Ale dobrze, wracając do Grzegorza – oczywistym jest, że jak już zdiagnozowano, to można było podjąć odpowiednie środki. Czyli zaaparatować.
I scena, kiedy facet słyszy, gdy uczy się tych dźwięków, ta scena jest genialna. To znaczy – nie wiem, może dla osób związanych z montażem dźwięku, udźwiękowieniem to nie był jakiś wyczyn na skalę Oskara. Jednakże jak to usłyszałam, to praktycznie poczułam się jakbym wróciła do lat 90′. Naprawdę – starego typu aparaty słuchowe właśnie w bardzo podobny sposób przetwarzały dźwięki.
Ciekawe przeżycie.
Ucieszyła mnie jeszcze scena, gdzie jest jakiś wernisaż wystawy i pianino. Randomowy koleś sobie gra na nim, po chwili wskakuje Grzegorz.

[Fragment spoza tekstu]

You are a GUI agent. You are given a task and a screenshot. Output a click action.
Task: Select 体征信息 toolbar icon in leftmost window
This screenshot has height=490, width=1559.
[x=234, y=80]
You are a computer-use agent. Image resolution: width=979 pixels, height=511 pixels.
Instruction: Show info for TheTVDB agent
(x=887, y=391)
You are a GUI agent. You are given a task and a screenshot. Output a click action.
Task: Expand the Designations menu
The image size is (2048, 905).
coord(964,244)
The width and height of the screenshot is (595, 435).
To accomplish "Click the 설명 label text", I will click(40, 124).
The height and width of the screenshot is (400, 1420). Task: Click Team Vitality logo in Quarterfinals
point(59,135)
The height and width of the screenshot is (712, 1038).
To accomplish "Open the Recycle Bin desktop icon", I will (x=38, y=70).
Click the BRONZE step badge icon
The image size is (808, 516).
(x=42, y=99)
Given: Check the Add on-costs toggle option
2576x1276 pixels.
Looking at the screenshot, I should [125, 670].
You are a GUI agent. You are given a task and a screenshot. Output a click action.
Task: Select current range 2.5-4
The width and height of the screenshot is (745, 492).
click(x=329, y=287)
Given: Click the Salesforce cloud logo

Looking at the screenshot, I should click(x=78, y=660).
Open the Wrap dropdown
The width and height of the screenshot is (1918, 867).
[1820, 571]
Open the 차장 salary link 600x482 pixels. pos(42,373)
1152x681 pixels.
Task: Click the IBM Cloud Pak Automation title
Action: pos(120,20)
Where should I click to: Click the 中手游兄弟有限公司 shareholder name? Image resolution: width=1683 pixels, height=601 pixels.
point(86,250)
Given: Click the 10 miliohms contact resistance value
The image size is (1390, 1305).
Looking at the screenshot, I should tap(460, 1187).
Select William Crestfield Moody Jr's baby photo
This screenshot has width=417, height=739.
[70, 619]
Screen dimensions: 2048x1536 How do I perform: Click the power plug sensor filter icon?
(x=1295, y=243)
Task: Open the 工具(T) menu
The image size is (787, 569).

– Nie rozumiem – mówi ktoś z rodziny. – Tamten po szkole muzycznej i nikt go nie słuchał, a ten wskakuje i wszyscy go słuchają.
Znakomite spostrzeżenie.
Bo my jako widz nie mamy wątpliwości, że Grzegorz nie tylko chce grać, ale robi to z czystego serca. A jedynym problemem dla ekipy wokół niego jest trudny charakter Grzegorza. Serio, bardzo trudny, ale powiem tak: trudno było się spodziewać czegoś innego, skoro warunki w szkole dla autystów były, jakie były. Znakomicie dobrano tu aktorów do ról – od Foremniak, po Michała Sikorskiego. Serio, ta rola wymagała sporo wysiłku, bo to nie była tylko postawa ciała, ale również i mowa.
Rewelacyjnie tu oddano trudne kontakty w rodzinie, ale też i oddano pewien stereotyp dotyczący muzyki.
Otóż – muzyka jest uniwersalna, tylko trzeba chcieć.
Jeśli nie słyszysz, to możesz polegać na cielesności, wibracjach.
Miałam dawno temu ćwiczenia z tańca w Związku Głuchych, ale chyba średnio lubiłam tamten klimat.
Natomiast dziś trochę żałuję, że nie jestem bardziej wyćwiczona, a mam wrażenie, że istoty mniej więcej w moich rocznikach zostały wychowane w przeświadczeniu, że dla głuchych to to nie ma muzyki, tworzenia, null, nic. I w filmie doskonale to oddano.
„Doskonale”.
Powtarzam?
Ależ, to bardzo dobry film. Posiada wszystkie cechy, które go robią. Solidne 8/10.